* _What you need to do_:
Can you reproduce all of the data below, line for line and without changing anything?

* _Records provided_:
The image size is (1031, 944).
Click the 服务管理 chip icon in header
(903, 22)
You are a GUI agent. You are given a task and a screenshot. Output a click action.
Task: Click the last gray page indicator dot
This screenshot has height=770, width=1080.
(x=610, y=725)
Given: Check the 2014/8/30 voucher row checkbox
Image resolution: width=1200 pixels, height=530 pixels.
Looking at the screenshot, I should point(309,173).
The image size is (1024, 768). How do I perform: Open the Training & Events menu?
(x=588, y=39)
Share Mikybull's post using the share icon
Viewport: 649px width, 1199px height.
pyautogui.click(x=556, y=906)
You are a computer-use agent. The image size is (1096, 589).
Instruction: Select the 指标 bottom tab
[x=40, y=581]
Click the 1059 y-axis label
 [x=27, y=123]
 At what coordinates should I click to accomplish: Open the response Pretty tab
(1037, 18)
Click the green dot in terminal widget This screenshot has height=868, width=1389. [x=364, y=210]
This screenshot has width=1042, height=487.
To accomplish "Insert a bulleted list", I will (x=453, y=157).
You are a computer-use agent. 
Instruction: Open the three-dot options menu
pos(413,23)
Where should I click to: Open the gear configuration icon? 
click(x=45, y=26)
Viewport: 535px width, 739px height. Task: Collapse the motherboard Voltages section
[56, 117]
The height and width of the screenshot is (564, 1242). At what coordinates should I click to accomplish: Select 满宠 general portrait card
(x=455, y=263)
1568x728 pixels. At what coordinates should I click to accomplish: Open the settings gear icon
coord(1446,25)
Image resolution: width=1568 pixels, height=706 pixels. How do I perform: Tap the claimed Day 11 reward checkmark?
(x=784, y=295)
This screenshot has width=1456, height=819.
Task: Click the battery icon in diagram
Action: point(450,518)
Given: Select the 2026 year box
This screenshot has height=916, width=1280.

* _Complete output_:
The image size is (1031, 944).
Click the 服务管理 chip icon in header
(903, 22)
You are a GUI agent. You are given a task and a screenshot. Output a click action.
Task: Click the last gray page indicator dot
This screenshot has height=770, width=1080.
(x=610, y=725)
Given: Check the 2014/8/30 voucher row checkbox
Image resolution: width=1200 pixels, height=530 pixels.
Looking at the screenshot, I should point(309,173).
The image size is (1024, 768). How do I perform: Open the Training & Events menu?
(x=588, y=39)
Share Mikybull's post using the share icon
Viewport: 649px width, 1199px height.
pyautogui.click(x=556, y=906)
You are a computer-use agent. The image size is (1096, 589).
Instruction: Select the 指标 bottom tab
[x=40, y=581]
Click the 1059 y-axis label
 [x=27, y=123]
 At what coordinates should I click to accomplish: Open the response Pretty tab
(1037, 18)
Click the green dot in terminal widget This screenshot has height=868, width=1389. [x=364, y=210]
This screenshot has width=1042, height=487.
To accomplish "Insert a bulleted list", I will (x=453, y=157).
You are a computer-use agent. 
Instruction: Open the three-dot options menu
pos(413,23)
Where should I click to: Open the gear configuration icon? 
click(x=45, y=26)
Viewport: 535px width, 739px height. Task: Collapse the motherboard Voltages section
[56, 117]
The height and width of the screenshot is (564, 1242). At what coordinates should I click to accomplish: Select 满宠 general portrait card
(x=455, y=263)
1568x728 pixels. At what coordinates should I click to accomplish: Open the settings gear icon
coord(1446,25)
Image resolution: width=1568 pixels, height=706 pixels. How do I perform: Tap the claimed Day 11 reward checkmark?
(x=784, y=295)
This screenshot has width=1456, height=819.
Task: Click the battery icon in diagram
Action: point(450,518)
Given: Select the 2026 year box
This screenshot has height=916, width=1280.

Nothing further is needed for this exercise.